Work request:
Among the lines below, a stretch begins at the one with "[Linkedin] (63, 2545)" and ends at the one with "קניות - שעות פתיחה (141, 2462)". Repeat that stretch exactly, ends included.

Material for this task:

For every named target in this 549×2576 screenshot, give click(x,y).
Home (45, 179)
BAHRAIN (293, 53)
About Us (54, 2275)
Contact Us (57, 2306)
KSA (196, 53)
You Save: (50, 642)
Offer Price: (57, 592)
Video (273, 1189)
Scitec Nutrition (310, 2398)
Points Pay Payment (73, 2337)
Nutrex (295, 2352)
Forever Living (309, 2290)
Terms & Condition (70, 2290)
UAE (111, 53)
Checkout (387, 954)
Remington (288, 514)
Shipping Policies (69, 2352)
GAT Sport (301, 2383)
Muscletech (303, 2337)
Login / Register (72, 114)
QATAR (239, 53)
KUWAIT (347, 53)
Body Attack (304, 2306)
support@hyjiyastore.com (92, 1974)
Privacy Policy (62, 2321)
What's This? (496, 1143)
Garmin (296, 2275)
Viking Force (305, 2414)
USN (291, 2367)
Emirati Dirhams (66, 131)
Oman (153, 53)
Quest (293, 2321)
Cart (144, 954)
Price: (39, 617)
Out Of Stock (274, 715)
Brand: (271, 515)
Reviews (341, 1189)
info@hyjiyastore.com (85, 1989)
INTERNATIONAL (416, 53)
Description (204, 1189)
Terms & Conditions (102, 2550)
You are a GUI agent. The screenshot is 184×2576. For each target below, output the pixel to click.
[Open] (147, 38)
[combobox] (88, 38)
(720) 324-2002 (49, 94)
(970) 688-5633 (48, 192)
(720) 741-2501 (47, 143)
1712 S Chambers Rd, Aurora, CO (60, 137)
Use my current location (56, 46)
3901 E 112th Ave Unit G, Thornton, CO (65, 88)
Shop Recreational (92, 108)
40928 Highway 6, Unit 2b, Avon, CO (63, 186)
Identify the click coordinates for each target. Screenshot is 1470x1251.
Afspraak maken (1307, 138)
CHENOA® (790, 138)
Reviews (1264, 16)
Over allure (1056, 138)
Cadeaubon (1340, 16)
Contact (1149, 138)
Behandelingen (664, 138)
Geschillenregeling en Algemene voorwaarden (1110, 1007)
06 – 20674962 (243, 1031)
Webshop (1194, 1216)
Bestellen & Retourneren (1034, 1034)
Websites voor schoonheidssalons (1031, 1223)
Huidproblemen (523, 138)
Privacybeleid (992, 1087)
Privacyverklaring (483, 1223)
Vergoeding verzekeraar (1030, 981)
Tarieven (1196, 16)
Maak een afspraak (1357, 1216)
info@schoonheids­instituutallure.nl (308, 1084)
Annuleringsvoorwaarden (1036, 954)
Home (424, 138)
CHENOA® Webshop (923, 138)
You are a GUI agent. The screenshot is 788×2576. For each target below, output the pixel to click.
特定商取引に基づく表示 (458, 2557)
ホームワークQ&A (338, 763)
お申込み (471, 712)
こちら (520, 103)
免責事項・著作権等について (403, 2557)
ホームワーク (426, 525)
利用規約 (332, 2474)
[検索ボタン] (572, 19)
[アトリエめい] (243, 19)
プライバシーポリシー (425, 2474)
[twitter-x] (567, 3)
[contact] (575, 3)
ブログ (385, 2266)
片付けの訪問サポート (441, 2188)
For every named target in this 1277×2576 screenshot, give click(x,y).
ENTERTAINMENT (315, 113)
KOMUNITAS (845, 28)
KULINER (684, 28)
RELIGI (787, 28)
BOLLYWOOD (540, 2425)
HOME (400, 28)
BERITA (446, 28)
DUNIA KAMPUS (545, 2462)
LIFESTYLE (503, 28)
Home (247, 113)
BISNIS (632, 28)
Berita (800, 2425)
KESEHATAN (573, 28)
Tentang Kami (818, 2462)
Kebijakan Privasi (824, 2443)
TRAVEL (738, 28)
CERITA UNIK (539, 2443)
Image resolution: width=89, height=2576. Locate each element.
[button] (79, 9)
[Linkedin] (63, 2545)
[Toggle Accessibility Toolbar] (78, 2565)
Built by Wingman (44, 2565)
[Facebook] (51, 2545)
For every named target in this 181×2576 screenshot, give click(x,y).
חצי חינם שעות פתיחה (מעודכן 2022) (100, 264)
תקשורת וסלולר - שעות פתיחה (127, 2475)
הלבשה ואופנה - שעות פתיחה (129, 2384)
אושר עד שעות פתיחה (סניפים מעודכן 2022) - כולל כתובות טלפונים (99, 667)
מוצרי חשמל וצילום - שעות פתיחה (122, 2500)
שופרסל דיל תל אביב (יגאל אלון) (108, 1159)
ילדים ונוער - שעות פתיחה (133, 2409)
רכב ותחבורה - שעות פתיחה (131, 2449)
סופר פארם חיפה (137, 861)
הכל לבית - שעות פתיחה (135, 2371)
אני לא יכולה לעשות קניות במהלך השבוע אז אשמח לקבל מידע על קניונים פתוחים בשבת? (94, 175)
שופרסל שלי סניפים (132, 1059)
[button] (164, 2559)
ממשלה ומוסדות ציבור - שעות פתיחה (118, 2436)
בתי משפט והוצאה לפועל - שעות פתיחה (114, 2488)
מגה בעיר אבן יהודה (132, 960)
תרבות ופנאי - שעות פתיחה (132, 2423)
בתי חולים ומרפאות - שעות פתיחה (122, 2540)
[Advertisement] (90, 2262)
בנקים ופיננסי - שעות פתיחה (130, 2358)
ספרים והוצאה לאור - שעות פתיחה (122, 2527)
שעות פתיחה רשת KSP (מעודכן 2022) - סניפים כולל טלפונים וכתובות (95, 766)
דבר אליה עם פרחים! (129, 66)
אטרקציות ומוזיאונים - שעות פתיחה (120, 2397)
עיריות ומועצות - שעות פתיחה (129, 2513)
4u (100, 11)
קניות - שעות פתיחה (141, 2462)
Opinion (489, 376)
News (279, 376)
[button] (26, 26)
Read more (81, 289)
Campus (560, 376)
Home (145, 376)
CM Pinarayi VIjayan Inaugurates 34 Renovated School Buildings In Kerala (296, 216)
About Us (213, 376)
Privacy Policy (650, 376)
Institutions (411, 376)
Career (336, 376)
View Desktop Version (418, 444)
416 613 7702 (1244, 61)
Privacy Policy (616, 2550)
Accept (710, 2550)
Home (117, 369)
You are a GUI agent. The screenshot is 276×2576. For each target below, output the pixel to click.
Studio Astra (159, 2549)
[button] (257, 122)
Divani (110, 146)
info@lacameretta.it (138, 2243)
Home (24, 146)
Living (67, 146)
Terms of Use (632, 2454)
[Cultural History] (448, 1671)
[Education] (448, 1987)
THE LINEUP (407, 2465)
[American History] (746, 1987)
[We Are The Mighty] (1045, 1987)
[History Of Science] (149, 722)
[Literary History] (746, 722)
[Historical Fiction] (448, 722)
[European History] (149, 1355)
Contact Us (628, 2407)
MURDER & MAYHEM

Solution to the exercise:
[Linkedin] (63, 2545)
[Toggle Accessibility Toolbar] (78, 2565)
Built by Wingman (44, 2565)
[Facebook] (51, 2545)
For every named target in this 181×2576 screenshot, give click(x,y).
חצי חינם שעות פתיחה (מעודכן 2022) (100, 264)
תקשורת וסלולר - שעות פתיחה (127, 2475)
הלבשה ואופנה - שעות פתיחה (129, 2384)
אושר עד שעות פתיחה (סניפים מעודכן 2022) - כולל כתובות טלפונים (99, 667)
מוצרי חשמל וצילום - שעות פתיחה (122, 2500)
שופרסל דיל תל אביב (יגאל אלון) (108, 1159)
ילדים ונוער - שעות פתיחה (133, 2409)
רכב ותחבורה - שעות פתיחה (131, 2449)
סופר פארם חיפה (137, 861)
הכל לבית - שעות פתיחה (135, 2371)
אני לא יכולה לעשות קניות במהלך השבוע אז אשמח לקבל מידע על קניונים פתוחים בשבת? (94, 175)
שופרסל שלי סניפים (132, 1059)
[button] (164, 2559)
ממשלה ומוסדות ציבור - שעות פתיחה (118, 2436)
בתי משפט והוצאה לפועל - שעות פתיחה (114, 2488)
מגה בעיר אבן יהודה (132, 960)
תרבות ופנאי - שעות פתיחה (132, 2423)
בתי חולים ומרפאות - שעות פתיחה (122, 2540)
[Advertisement] (90, 2262)
בנקים ופיננסי - שעות פתיחה (130, 2358)
ספרים והוצאה לאור - שעות פתיחה (122, 2527)
שעות פתיחה רשת KSP (מעודכן 2022) - סניפים כולל טלפונים וכתובות (95, 766)
דבר אליה עם פרחים! (129, 66)
אטרקציות ומוזיאונים - שעות פתיחה (120, 2397)
עיריות ומועצות - שעות פתיחה (129, 2513)
4u (100, 11)
קניות - שעות פתיחה (141, 2462)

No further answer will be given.